The Peak XV-backed firm is concentrating on a public itemizing by November with an initial public offering (IPO) measurement of $700 million to $1 billion, at a valuation of $7-9 billion, as reported by ET earlier.
The difficulty will comprise a recent situation and a proposal on the market, giving early buyers partial exits. It couldn’t be instantly ascertained which buyers will probably be promoting shares within the IPO.
Groww counts Y Combinator, Peak XV Companions, Tiger International, and Ribbit Capital amongst its main buyers.
On August 28, ET reported that Groww had secured Sebi nod for launching its IPO. The corporate had on Could 26 filed draft papers with the market regulator by way of the confidential route. Publish-IPO, the corporate would checklist on each the NSE and BSE.
The submitting was made by Billionbrains Storage Ventures Ltd, Groww’s registered entity, below Regulation 59C (5) of the Sebi ICDR Laws, which permits confidential submissions earlier than a proper draft prospectus. The route has been more and more adopted by new-age know-how companies searching for regulatory suggestions earlier than going public.

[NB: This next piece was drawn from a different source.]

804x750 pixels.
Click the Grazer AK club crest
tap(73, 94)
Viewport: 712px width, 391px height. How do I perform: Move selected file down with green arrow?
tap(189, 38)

Groww didn’t reply to ET’s queries.
Groww can be among the many first startups to checklist after completing a reverse flip of its dad or mum entity from the US to India. The corporate had paid Rs 1,340 crore ($160 million) in taxes to the US authorities, based mostly on a newly-assessed honest market worth, a reduce of over 30% from the $3 billion valuation at which it final raised funds in 2021.
Walmart-owned digital funds agency PhonePe, which also shifted back its domicile to India from Singapore, can also be slated to file IPO papers, aiming to raise $1.2-1.5 billion.

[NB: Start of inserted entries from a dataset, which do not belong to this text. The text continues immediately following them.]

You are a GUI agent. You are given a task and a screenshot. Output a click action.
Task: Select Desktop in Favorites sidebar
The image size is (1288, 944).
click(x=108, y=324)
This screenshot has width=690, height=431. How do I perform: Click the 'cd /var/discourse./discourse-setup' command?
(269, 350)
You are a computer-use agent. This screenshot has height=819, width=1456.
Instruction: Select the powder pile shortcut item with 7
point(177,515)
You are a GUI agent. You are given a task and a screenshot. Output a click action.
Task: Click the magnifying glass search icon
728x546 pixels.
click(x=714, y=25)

Groww has thus far raised about $596 million in fairness funding, in keeping with knowledge from Tracxn. It just lately closed a $200 million round at a $7 billion valuation, with Singapore’s sovereign wealth fund GIC and present backer Iconiq Capital taking part. ET was the first to report on March 26 in regards to the impending GIC deal.
Groww, which started as a mutual fund funding platform, posted a greater than threefold leap in web revenue in FY25 to Rs 1,819 crore, whereas income rose 31% to Rs 4,056 crore, making it one of the worthwhile startups within the nation.
Early investor Y Combinator joined Groww on the seed stage in 2018, whereas Peak XV Companions and Ribbit Capital took half in its Collection A and B rounds in 2019. Tiger International led an $83 million round when the agency hit a $1 billion valuation in 2021.
The worth of those investments is anticipated to multiply manifold as soon as the corporate goes public.
Whereas stockbroking stays its major income driver, Groww has diversified into digital lending, funds, and wealth management to broaden its revenue streams.
The corporate has signed a definitive settlement to acquire PayU-backed wealthtech startup Fisdom in a $150 million all-cash deal, which is awaiting Sebi approval. Groww can also be launching its wealth administration platform, W, to supply customised providers for long-term buyers and compete with the likes of Dezerv and Angel One-backed Ionic Wealth.
Based in 2016 by former Flipkart executives Lalit Keshre, Harsh Jain, Neeraj Singh and Ishan Bansal, Groww is the nation’s largest stockbroker by energetic purchasers. Nevertheless, after years of regular enlargement, its energetic shopper base slipped this 12 months.
In keeping with NSE knowledge, Groww’s energetic customers fell to 12.07 million in August from 13 million in February. Like different stockbrokers, the corporate has been impacted by Sebi’s tighter guidelines on futures and choices (F&O) buying and selling over the previous 12 months, after a number of findings of heavy retail losses within the section. On Friday, Sebi chairman Tuhin Kanta Pandey stated the regulator will probably be issuing a session paper on F&O contracts.